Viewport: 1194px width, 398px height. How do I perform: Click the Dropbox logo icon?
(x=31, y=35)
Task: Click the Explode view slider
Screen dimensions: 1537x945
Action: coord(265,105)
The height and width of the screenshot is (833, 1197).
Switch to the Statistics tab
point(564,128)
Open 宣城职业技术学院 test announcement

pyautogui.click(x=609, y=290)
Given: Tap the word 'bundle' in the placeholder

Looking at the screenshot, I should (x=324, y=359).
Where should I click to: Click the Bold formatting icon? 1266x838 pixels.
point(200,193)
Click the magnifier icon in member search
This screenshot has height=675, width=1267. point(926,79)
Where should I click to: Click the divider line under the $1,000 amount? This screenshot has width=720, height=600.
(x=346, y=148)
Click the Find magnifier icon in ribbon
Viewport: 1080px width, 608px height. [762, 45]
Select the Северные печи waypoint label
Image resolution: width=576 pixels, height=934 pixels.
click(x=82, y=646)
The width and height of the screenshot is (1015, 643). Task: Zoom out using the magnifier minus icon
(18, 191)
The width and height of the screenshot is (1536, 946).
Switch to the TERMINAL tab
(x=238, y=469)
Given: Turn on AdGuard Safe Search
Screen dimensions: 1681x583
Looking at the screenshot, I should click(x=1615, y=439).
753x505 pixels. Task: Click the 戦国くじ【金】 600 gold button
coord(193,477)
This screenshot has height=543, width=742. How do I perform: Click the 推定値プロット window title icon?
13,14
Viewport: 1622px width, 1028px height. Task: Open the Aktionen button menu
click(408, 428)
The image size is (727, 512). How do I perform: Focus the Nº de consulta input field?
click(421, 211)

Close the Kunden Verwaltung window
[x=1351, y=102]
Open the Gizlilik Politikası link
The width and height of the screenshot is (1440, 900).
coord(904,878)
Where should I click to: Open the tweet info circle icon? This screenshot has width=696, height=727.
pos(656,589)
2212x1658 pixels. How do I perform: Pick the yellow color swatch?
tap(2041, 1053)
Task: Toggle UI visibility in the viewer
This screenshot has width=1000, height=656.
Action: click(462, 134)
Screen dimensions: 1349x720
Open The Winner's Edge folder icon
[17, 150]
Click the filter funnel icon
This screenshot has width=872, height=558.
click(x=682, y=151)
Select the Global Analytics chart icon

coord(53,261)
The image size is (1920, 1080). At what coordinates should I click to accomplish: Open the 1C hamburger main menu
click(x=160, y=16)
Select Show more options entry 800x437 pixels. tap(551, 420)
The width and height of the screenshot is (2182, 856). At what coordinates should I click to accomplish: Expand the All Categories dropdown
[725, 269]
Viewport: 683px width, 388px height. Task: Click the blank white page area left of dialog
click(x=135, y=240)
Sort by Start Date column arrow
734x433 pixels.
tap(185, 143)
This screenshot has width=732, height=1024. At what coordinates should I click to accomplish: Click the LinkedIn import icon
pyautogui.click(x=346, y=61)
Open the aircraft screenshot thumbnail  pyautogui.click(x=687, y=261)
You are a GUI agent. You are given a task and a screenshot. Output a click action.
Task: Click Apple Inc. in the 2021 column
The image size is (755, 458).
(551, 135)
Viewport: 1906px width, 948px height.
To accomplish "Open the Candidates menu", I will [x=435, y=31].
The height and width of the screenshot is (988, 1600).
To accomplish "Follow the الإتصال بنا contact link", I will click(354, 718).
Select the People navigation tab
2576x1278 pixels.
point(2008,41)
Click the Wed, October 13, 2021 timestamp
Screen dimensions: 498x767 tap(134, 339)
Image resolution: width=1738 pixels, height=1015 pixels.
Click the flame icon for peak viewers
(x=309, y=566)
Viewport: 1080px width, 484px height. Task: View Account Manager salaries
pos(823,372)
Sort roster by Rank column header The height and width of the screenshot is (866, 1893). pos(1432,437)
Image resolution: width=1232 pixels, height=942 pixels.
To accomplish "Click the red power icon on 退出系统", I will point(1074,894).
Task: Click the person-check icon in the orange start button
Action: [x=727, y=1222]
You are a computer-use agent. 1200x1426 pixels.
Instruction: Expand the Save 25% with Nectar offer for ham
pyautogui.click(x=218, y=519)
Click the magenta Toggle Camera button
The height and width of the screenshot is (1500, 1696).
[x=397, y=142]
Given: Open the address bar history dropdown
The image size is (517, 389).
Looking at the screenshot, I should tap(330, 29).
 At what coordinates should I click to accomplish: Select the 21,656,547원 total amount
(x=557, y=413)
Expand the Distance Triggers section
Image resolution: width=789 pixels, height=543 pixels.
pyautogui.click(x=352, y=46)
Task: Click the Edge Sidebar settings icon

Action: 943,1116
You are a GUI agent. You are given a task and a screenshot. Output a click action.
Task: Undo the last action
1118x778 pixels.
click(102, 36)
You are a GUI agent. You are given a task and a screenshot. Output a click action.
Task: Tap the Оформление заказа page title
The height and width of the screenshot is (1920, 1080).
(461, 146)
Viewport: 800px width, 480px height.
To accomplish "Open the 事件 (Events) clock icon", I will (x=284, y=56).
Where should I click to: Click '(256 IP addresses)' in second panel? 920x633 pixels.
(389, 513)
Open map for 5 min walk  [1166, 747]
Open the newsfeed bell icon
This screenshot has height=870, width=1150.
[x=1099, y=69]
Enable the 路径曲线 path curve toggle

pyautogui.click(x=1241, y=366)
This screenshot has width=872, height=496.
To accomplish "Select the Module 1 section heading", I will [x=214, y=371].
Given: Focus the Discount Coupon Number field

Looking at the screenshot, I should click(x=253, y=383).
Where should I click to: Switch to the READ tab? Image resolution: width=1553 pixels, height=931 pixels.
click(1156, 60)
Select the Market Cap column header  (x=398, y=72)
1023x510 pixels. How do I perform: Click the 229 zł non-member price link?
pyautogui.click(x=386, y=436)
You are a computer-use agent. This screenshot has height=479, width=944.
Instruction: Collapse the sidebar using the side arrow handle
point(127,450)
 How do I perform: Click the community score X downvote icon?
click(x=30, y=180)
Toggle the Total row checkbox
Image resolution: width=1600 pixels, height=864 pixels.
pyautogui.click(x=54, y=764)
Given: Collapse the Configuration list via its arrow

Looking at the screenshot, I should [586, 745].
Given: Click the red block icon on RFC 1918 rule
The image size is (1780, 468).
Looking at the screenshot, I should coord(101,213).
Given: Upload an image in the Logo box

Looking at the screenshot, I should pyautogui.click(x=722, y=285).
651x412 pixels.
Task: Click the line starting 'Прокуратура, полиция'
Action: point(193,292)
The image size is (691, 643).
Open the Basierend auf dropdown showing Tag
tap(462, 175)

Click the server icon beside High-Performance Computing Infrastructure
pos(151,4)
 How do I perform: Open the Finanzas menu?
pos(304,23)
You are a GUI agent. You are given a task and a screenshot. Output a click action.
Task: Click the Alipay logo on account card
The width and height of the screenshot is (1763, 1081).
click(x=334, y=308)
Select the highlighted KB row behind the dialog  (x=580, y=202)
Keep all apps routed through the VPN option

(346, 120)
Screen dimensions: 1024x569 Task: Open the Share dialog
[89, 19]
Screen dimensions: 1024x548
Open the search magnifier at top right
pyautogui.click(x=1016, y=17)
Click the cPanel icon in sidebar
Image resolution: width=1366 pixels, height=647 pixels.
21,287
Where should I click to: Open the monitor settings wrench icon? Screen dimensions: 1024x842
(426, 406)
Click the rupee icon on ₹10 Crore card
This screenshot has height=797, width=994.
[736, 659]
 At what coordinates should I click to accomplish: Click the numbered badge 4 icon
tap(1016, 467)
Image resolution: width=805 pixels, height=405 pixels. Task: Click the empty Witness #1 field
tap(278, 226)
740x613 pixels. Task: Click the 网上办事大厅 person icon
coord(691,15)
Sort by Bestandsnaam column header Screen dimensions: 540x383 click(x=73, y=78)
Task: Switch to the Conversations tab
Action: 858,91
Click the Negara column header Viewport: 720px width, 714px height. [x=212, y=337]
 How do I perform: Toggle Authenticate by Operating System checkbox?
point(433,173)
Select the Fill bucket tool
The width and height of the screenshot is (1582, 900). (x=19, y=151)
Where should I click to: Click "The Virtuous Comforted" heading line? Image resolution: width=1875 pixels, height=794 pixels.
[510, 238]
______________________________
Show each line of the material holding "section".

Expand the Distance Triggers section
To accomplish "Select the Module 1 section heading", I will [x=214, y=371].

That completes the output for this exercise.